また、2024年6月には「TOROto PLUS」を本社の近くにオープンしています。どちらも比較的新しいので内装はとても綺麗ですね。
調剤薬局は病気や不調になってから行くところ、というイメージが利用者にまだあると考えているので、コスモプラスと地域の皆様が繋がる入り口として、「TOROto」を利用して頂けたらとても嬉しいです。
「TOROto」ではカフェだけでなく、レンタルスペースやレンタルキッチンなどもあるのでいろいろな人に利用して頂くことができますし、日本栄養士会から認定を受けた「栄養ケア・ステーション」でもありますので、店内を利用して頂きながら食や健康に関しての相談にも対応可能です。誰でも参加出来る食に関するイベントも開催しているので、地域の皆様に気軽に参加してもらいたいと考えています。
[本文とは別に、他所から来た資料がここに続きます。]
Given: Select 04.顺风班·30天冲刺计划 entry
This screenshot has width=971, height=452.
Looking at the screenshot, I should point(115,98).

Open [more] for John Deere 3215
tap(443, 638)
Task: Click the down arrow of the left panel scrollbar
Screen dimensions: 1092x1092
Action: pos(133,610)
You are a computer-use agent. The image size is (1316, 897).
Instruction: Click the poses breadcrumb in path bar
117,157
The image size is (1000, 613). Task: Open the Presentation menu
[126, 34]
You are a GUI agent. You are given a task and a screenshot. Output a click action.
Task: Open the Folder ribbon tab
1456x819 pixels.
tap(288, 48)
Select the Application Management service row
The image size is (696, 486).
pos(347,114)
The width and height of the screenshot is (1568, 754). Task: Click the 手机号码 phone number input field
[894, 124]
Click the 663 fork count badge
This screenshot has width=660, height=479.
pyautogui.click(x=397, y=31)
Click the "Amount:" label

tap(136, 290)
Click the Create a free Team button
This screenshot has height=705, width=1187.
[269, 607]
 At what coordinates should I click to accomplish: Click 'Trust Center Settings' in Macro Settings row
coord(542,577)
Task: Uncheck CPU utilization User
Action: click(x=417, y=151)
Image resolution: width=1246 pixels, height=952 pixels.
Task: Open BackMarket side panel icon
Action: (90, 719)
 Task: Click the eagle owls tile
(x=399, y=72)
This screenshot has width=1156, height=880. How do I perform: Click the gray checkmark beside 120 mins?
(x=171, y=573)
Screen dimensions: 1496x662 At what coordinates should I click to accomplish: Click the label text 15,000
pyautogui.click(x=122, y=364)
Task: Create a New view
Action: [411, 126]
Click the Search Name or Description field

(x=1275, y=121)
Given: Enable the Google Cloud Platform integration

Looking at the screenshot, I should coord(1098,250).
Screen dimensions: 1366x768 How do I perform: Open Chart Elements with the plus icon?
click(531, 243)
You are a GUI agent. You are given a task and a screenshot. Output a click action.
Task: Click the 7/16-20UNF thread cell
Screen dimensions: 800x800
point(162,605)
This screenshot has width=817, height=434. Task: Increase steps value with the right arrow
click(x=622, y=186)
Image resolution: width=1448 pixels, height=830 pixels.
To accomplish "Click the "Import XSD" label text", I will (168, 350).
「TOROto PLUS」の中にはレンタルできる菓子製造スペースも
-管理栄養士が調剤薬局で働くことについて、ご自身が感じたメリット聞かせてもらえますか。
星野 薬剤師さんには言えない、言いにくい質問をいただけたりするので、管理栄養士は患者さんと近い距離でコミュニケーションが取れるのではないかと考えています。
食は毎日のことなので雑談ベースから患者さんとお話をして、様々な内容の相談を貰うことができるのですが、その中には専門家である薬剤師さん相手にはいいづらいことも含まれていることがあります。
栄養のこと以外にも困っていることを聞き出せることは非常に面白くてやりがいがありますし、頂いた相談を薬剤師さんと共有していきながら地域の皆様のために貢献していきたいですね。
専門家以外とのコミュニケーションというのも馬鹿にはできないので、別の立場から患者さんと繋がれることは管理栄養士が薬局にいるメリットといえるのではないでしょうか。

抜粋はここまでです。